Expanding the series to the n^{th} derivative isn't so hard, however I'm having trouble with the summation. Any tips for the summation?
e.g. taylor series for sinx around x=0 in summation notation is \sum^\infty_{n=0} \frac{x^{4n}}{2n!}
Thanks.

 

[HallsofIvy]

Expanding the series to the n^{th} derivative isn't so hard, however I'm having trouble with the summation. Any tips for the summation?
e.g. taylor series for sinx around x=0 in summation notation is \sum^\infty_{n=0} \frac{x^{4n}}{2n!}
Thanks.

No, it isn't. For one thing, sin(x) is an odd function while your series includes only even power of x. The Taylor's series for sin(x) about x= 0 is \sum_{n=o}^\infty \frac{(-1)^n x^{2n+1}}{(2n+1)!}. What you have appears to be the Taylor's series, about x= 0, for cos(x^2), except that the denominator should be (2n)! rather than 2n!.

In any case, what do you mean "having trouble with the summation". What are you trying to do?

 

[pbuk]

(edit: didn't notice HallsOfIvy had already answered)
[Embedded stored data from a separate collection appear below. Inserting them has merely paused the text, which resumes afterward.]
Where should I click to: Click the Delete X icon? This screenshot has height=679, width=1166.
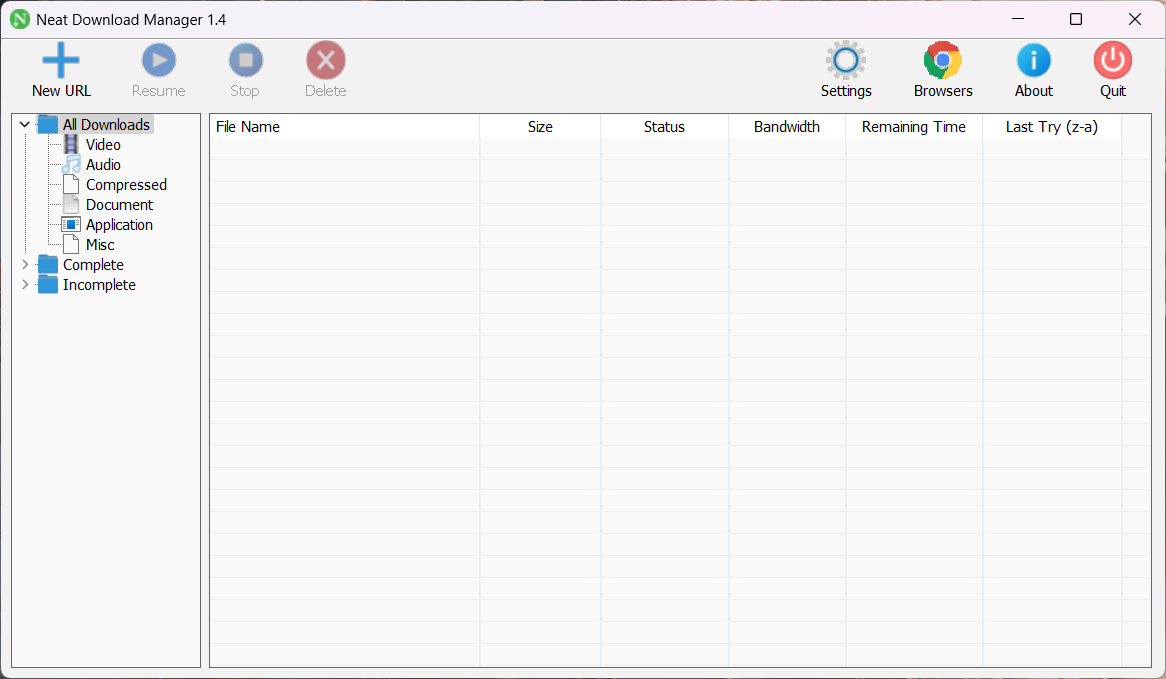tap(325, 61)
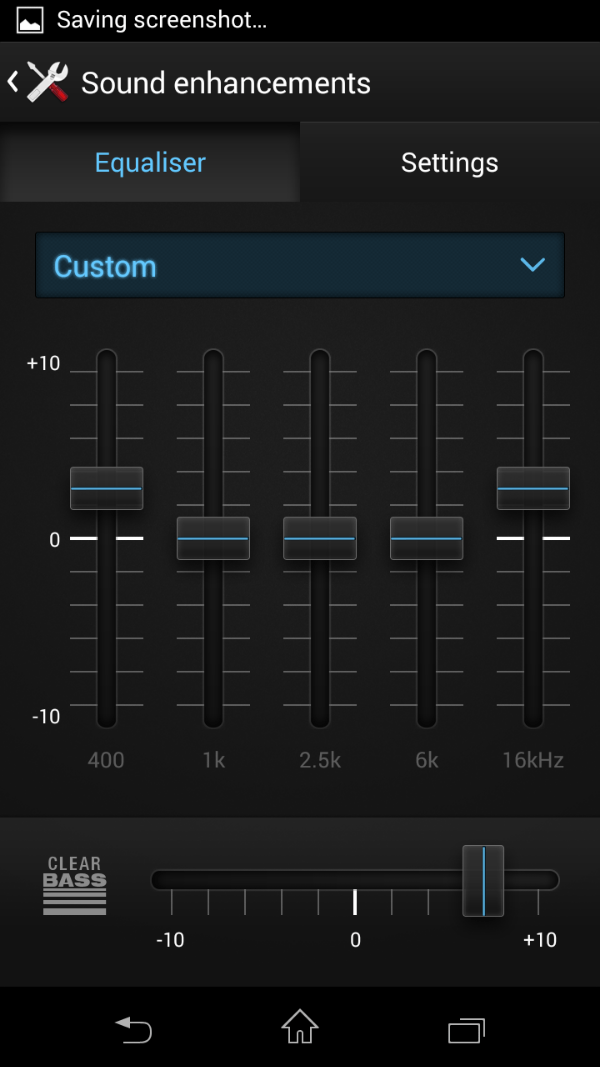The height and width of the screenshot is (1067, 600).
Task: Click the Clear Bass slider handle
Action: tap(483, 880)
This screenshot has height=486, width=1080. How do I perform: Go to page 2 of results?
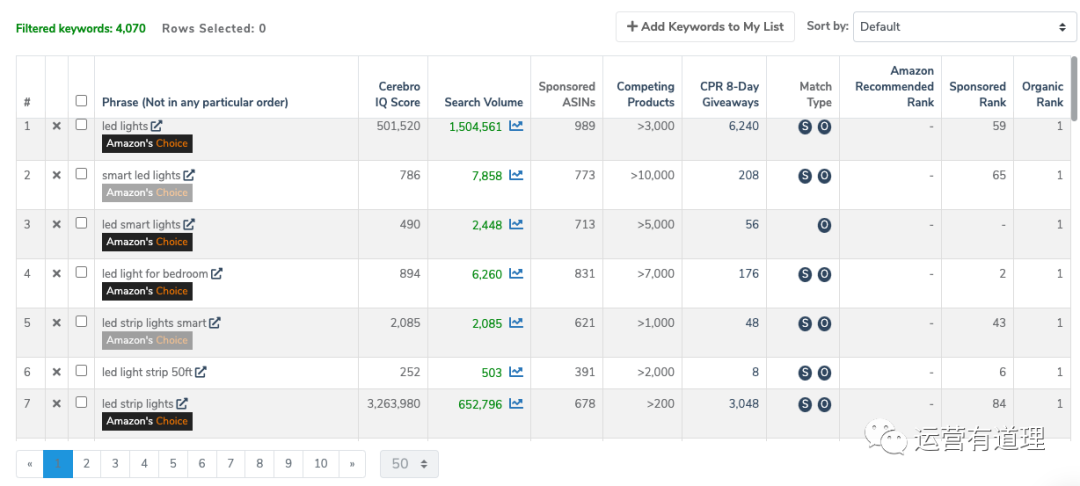[x=87, y=464]
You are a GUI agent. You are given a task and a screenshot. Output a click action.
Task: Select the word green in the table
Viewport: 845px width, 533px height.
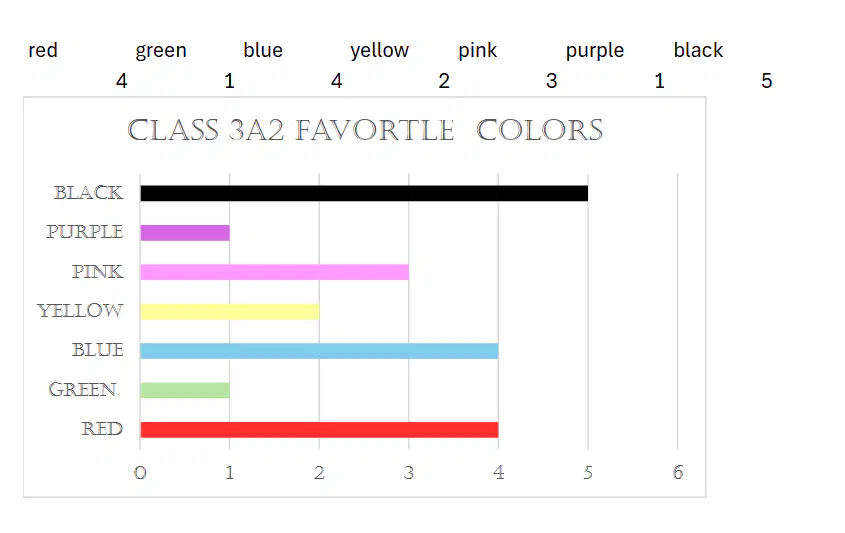(161, 51)
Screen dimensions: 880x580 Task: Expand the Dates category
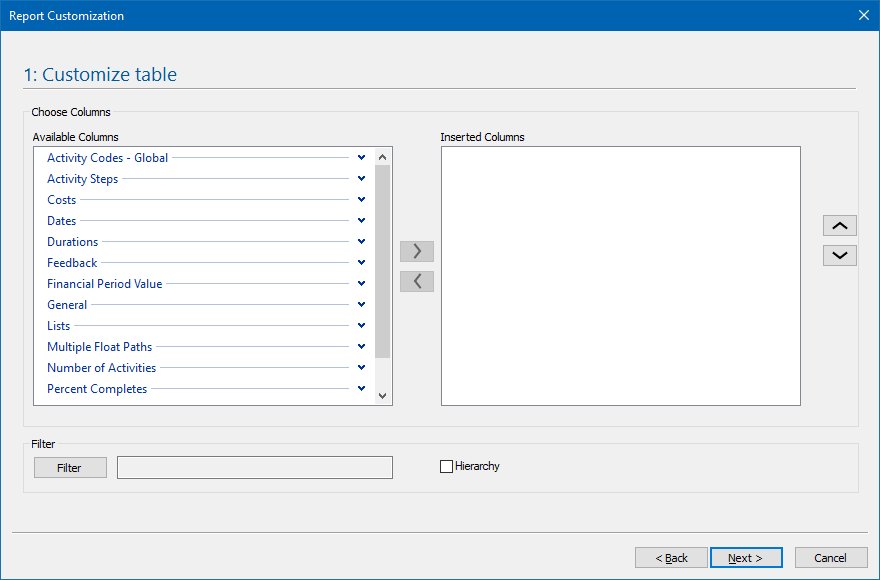click(x=361, y=220)
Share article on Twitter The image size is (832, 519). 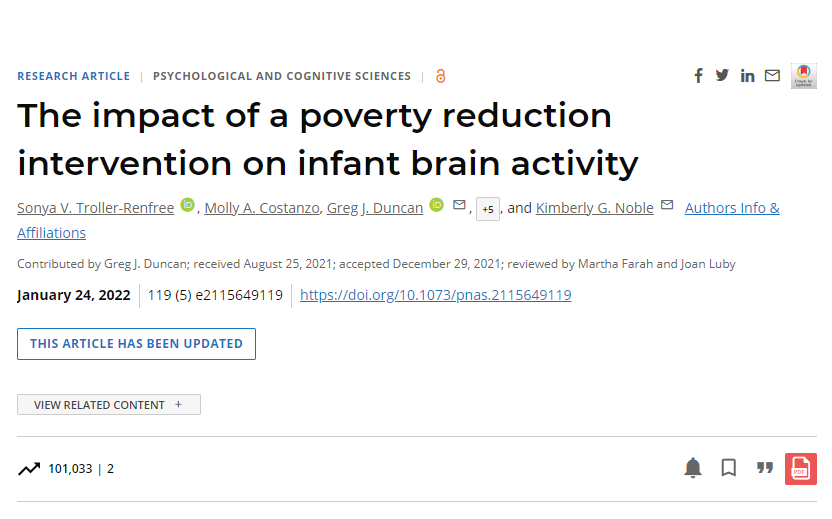tap(722, 75)
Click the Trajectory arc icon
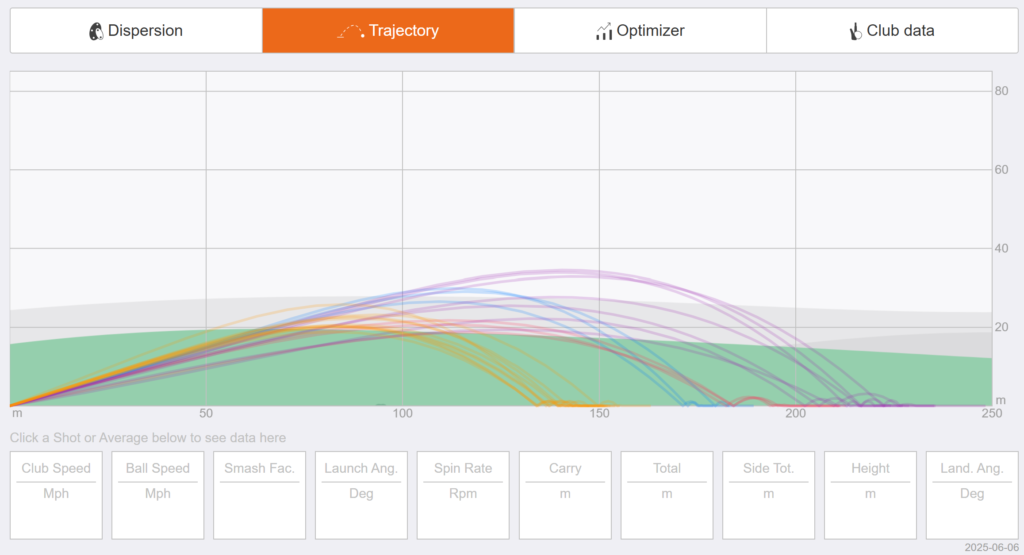The image size is (1024, 555). [x=351, y=31]
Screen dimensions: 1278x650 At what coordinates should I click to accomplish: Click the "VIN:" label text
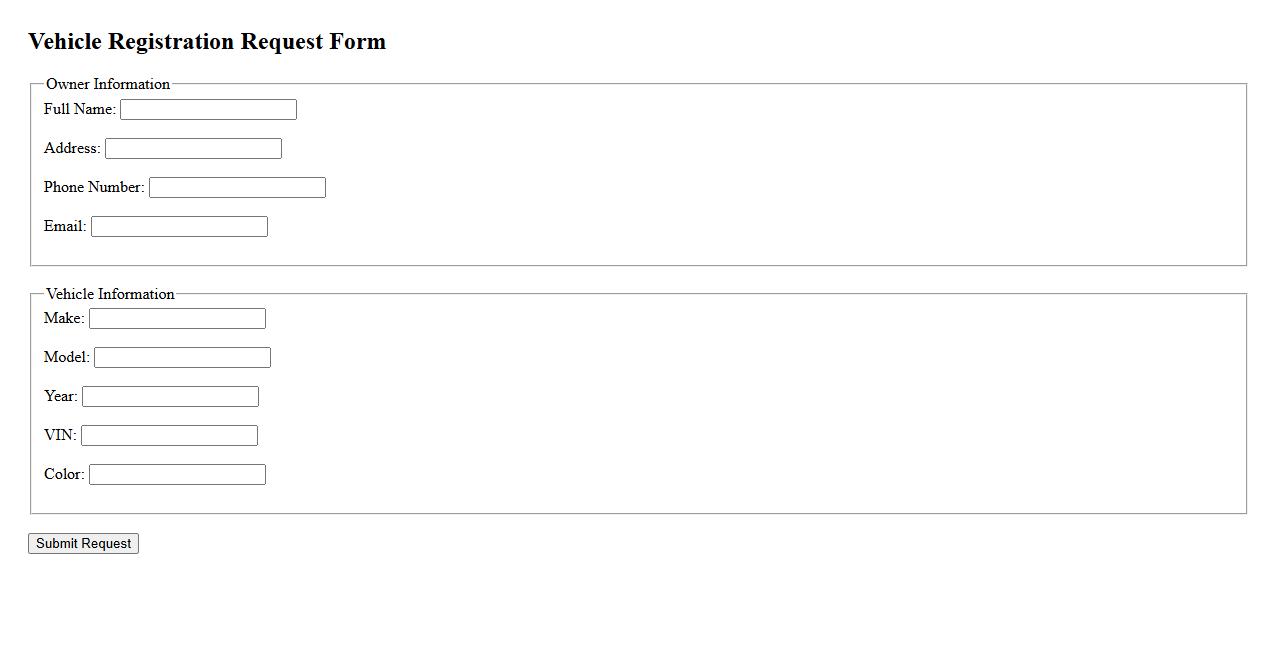[x=60, y=435]
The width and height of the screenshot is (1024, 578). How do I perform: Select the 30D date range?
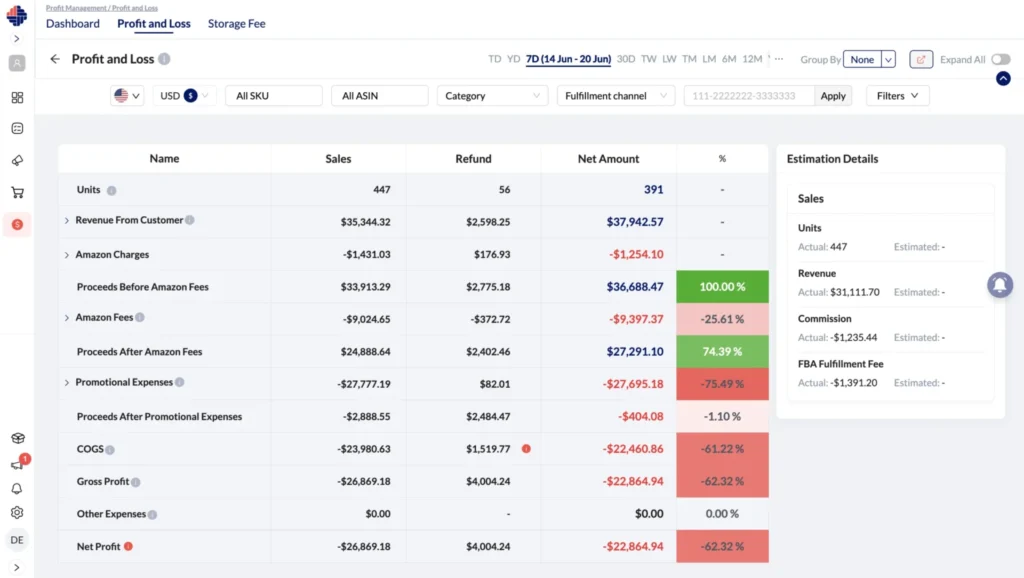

No, the Taylor series sum around x=0 (i.e. the Maclaurin series sum) for $\sin x$ is $$ \sum_{k=0}^{\infty} \frac{(-1)^k x^{(1+2 k)}}{(1+2 k)!} $$. How did you get to the expression you wrote?

 

[Cpt Qwark]

No, it isn't. For one thing, sin(x) is an odd function while your series includes only even power of x. The Taylor's series for sin(x) about x= 0 is \sum_{n=o}^\infty \frac{(-1)^n x^{2n+1}}{(2n+1)!}. What you have appears to be the Taylor's series, about x= 0, for cos(x^2), except that the denominator should be (2n)! rather than 2n!.

In any case, what do you mean "having trouble with the summation". What are you trying to do?

(edit: didn't notice HallsOfIvy had already answered)

No, the Taylor series sum around x=0 (i.e. the Maclaurin series sum) for $\sin x$ is $$ \sum_{k=0}^{\infty} \frac{(-1)^k x^{(1+2 k)}}{(1+2 k)!} $$. How did you get to the expression you wrote?

Yeah sorry turns out it was mistook for another expression.
Anywas, what I meant was I had trouble rewriting the taylor/maclaurin series with a summation notation (Σ). Are there supposed to be patterns that you're supposed to recognise (such as the negative sign for sine and cosine functions) or something?

 

[pbuk]

I'm not always in favour of Khan Academy but this might help.

 

[pbuk]

Or is it just getting from $x - \frac{x^3}{3!} +\frac{x^5}{5!} -\frac{x^7}{7!} +\frac{x^9}{9!} - ...$ to the summation formula that is giving you problems?

If so then yes, you need to practice recognising parts of terms like this:

• first note you can always write $x$ as $\frac{x^1}{1!}$
• now notice you have odd numbers 1, 3, 5, 7, 9...: you can generate these with $2k + 1$ - that gives you $\frac{x^{2k+1}}{(2k+1)!}$
  
• now you just need the alternating + and - signs: -1 to an even power is 1 and to an odd power is -1 so, making sure you start off with the right one (you want the 0th term to have $1 = (-1)^0$ not $-1 = (-1)^{0+1}$) you have $(-1)^k$
• put them all together, add the sum remembering to go from $k=0$ - full marks!